> **DATA TO EXAMINE**:

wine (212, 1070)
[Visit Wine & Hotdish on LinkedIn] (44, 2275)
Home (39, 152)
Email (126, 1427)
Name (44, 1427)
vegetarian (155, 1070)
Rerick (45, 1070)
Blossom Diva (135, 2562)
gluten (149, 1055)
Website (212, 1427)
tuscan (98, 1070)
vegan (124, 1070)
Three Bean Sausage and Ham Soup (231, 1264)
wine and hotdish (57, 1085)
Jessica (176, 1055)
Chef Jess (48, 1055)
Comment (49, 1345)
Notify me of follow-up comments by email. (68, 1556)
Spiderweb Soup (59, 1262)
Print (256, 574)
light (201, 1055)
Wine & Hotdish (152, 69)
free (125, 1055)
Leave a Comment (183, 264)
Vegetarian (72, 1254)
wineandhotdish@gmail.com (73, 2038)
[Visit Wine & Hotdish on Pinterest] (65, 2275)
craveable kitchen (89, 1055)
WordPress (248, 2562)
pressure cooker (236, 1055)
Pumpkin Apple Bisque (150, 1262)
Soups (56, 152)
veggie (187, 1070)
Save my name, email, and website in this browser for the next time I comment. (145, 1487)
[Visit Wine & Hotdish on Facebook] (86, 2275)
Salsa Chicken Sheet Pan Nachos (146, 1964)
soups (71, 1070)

> **TASK PROMPT**: Transcribe all the entries exactly, as they stand.

> **RESPONSE BOX**:
wine (212, 1070)
[Visit Wine & Hotdish on LinkedIn] (44, 2275)
Home (39, 152)
Email (126, 1427)
Name (44, 1427)
vegetarian (155, 1070)
Rerick (45, 1070)
Blossom Diva (135, 2562)
gluten (149, 1055)
Website (212, 1427)
tuscan (98, 1070)
vegan (124, 1070)
Three Bean Sausage and Ham Soup (231, 1264)
wine and hotdish (57, 1085)
Jessica (176, 1055)
Chef Jess (48, 1055)
Comment (49, 1345)
Notify me of follow-up comments by email. (68, 1556)
Spiderweb Soup (59, 1262)
Print (256, 574)
light (201, 1055)
Wine & Hotdish (152, 69)
free (125, 1055)
Leave a Comment (183, 264)
Vegetarian (72, 1254)
wineandhotdish@gmail.com (73, 2038)
[Visit Wine & Hotdish on Pinterest] (65, 2275)
craveable kitchen (89, 1055)
WordPress (248, 2562)
pressure cooker (236, 1055)
Pumpkin Apple Bisque (150, 1262)
Soups (56, 152)
veggie (187, 1070)
Save my name, email, and website in this browser for the next time I comment. (145, 1487)
[Visit Wine & Hotdish on Facebook] (86, 2275)
Salsa Chicken Sheet Pan Nachos (146, 1964)
soups (71, 1070)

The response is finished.